[Start of section]

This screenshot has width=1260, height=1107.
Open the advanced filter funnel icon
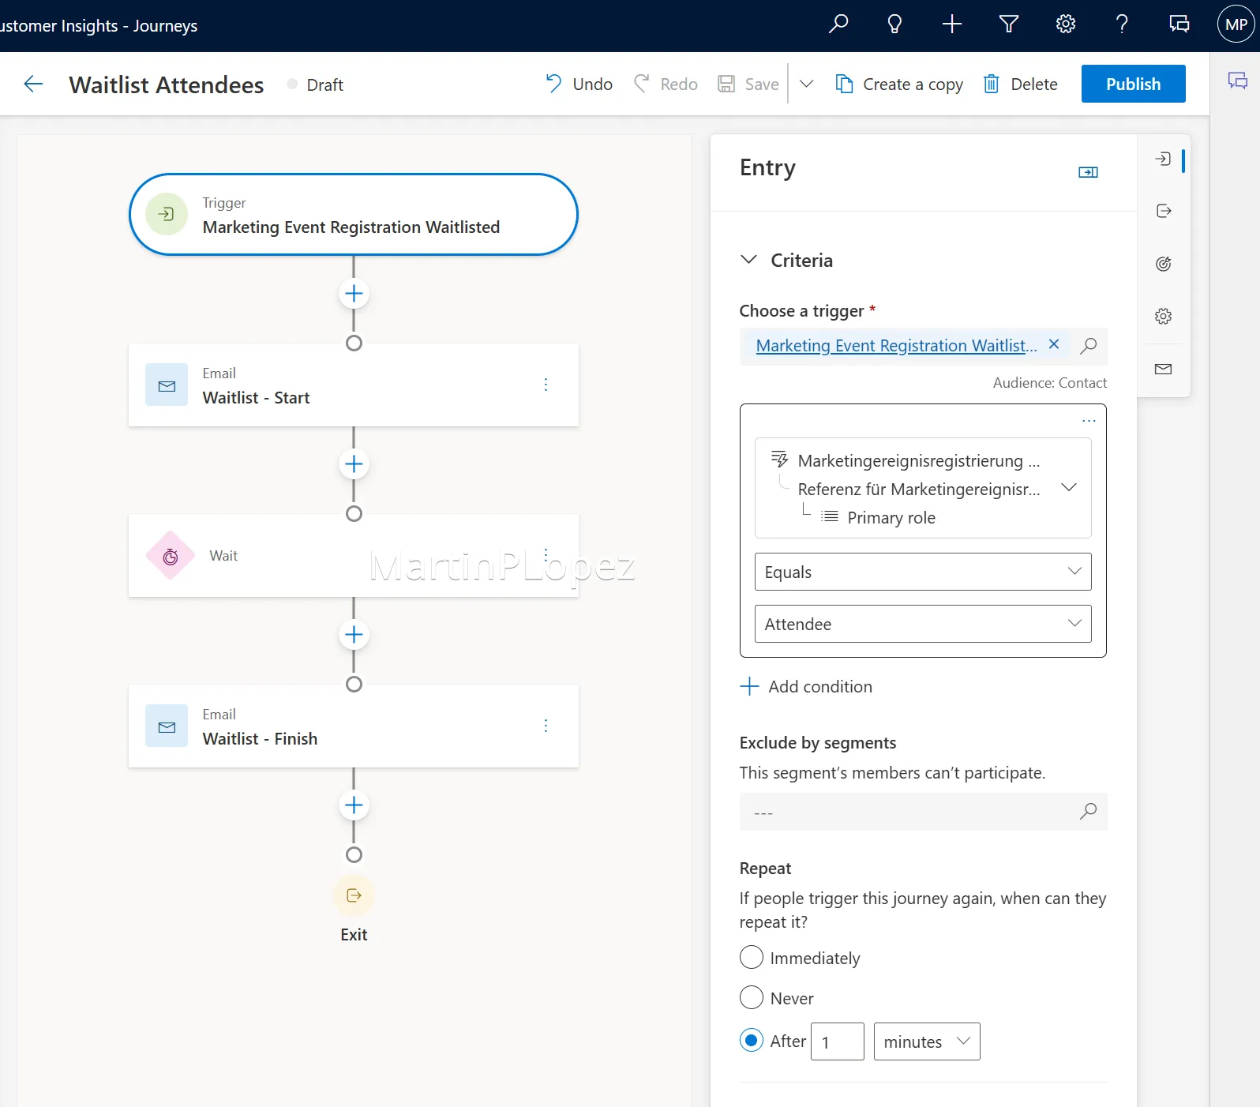pos(1009,24)
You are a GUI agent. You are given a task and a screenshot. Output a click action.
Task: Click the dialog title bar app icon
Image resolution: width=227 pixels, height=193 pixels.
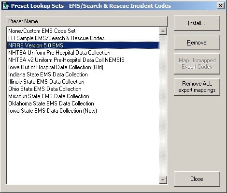point(6,6)
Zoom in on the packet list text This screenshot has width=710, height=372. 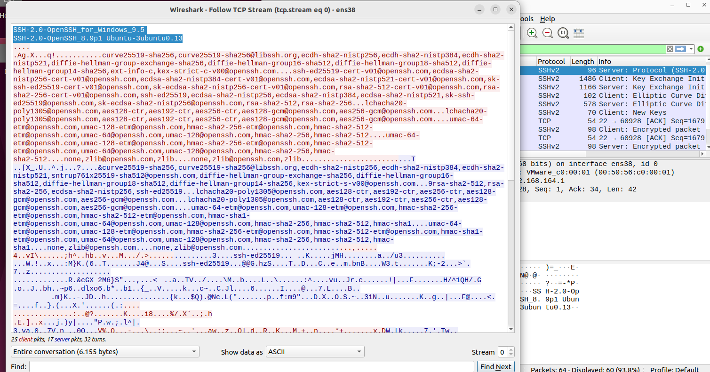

[End of section]

● **Exercise**
To complete the exercise, return the listing above exactly and omit its pictures.

● **Expected output**
This screenshot has width=1260, height=1107.
Open the advanced filter funnel icon
pos(1009,24)
You are a GUI agent. You are given a task and a screenshot. Output a click action.
Task: Click the dialog title bar app icon
Image resolution: width=227 pixels, height=193 pixels.
point(6,6)
Zoom in on the packet list text This screenshot has width=710, height=372. 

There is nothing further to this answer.